───── Dataset ─────

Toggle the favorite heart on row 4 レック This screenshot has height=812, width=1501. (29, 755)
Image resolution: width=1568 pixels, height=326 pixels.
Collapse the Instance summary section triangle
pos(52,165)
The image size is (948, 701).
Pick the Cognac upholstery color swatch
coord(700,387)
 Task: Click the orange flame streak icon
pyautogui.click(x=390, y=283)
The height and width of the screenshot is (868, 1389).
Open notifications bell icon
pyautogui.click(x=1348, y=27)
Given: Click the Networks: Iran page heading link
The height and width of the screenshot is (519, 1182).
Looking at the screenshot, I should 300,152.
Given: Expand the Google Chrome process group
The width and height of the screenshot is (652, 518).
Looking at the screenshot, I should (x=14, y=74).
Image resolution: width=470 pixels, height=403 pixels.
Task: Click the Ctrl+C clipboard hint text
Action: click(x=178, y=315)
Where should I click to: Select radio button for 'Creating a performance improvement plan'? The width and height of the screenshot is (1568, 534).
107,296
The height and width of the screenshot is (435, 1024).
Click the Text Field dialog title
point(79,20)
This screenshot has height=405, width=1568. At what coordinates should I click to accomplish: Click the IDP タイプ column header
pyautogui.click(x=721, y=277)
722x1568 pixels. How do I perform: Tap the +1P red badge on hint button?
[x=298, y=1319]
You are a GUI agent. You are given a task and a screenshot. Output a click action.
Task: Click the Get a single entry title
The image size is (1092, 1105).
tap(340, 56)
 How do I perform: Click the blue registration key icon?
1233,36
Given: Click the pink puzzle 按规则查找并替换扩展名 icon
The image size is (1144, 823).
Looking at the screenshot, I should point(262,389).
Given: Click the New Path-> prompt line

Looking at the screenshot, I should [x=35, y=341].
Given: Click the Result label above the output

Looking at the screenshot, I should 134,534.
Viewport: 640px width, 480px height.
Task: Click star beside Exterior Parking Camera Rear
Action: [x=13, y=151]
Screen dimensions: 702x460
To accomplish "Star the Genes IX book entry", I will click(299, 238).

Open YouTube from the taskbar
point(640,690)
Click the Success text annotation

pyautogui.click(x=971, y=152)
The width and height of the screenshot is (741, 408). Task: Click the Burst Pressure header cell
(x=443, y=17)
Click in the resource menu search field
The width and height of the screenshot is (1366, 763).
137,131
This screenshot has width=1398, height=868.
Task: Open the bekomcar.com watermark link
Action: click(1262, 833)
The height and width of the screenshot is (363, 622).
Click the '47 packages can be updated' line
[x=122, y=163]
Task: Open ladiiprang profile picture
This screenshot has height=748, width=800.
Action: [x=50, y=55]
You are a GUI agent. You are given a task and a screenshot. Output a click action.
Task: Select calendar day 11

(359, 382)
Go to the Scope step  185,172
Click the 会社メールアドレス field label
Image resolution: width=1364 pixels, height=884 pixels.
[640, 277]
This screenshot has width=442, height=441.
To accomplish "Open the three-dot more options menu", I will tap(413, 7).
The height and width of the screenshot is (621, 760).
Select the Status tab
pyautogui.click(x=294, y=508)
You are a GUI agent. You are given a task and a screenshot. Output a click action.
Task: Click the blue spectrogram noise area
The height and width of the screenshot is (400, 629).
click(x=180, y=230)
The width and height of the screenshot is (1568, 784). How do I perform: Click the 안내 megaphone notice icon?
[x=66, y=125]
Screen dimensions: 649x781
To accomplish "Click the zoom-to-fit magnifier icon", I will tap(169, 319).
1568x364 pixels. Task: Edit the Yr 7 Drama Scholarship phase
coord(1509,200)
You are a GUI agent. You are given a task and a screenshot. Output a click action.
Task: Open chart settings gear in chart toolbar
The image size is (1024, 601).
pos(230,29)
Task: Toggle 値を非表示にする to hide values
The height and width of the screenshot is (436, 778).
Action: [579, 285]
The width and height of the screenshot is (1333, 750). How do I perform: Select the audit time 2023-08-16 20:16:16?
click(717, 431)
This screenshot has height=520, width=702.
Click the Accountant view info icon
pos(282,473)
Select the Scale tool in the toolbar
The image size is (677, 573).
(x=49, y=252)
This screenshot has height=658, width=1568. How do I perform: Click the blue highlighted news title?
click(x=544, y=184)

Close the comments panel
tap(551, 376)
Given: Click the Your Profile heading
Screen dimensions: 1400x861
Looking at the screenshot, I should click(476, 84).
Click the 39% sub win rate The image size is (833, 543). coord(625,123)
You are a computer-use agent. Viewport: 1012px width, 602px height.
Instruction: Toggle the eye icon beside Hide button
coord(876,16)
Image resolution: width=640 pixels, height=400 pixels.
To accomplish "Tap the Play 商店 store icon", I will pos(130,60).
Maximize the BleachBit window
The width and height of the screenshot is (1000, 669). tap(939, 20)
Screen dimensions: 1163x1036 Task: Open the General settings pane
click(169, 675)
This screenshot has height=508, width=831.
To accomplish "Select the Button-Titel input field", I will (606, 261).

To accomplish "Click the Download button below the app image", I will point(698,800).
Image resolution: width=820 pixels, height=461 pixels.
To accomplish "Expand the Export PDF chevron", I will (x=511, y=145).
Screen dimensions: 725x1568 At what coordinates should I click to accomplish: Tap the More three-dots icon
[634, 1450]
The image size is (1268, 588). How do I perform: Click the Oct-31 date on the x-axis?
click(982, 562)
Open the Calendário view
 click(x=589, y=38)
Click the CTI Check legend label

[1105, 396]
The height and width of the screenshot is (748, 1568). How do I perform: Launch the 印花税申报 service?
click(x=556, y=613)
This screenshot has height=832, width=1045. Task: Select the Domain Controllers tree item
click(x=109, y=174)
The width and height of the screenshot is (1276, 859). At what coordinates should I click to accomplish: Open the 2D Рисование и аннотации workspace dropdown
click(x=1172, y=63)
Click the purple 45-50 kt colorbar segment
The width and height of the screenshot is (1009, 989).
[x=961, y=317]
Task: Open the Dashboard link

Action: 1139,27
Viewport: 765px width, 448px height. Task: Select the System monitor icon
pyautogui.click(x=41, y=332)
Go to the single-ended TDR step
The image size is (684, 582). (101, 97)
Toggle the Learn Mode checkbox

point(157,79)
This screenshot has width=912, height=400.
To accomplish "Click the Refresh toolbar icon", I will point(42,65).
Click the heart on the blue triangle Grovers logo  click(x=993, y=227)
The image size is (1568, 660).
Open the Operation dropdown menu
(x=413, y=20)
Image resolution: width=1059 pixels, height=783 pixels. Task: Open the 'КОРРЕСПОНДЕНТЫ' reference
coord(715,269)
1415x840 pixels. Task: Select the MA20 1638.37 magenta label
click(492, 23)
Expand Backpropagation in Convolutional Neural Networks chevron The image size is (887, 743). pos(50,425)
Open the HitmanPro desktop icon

─────

**Instructions for the task:**
Copy every line of the material above in which the word "Expand" appears.

**Solution to the problem:**
Given: Expand the Google Chrome process group
To accomplish "Expand the Export PDF chevron", I will (x=511, y=145).
Expand Backpropagation in Convolutional Neural Networks chevron The image size is (887, 743). pos(50,425)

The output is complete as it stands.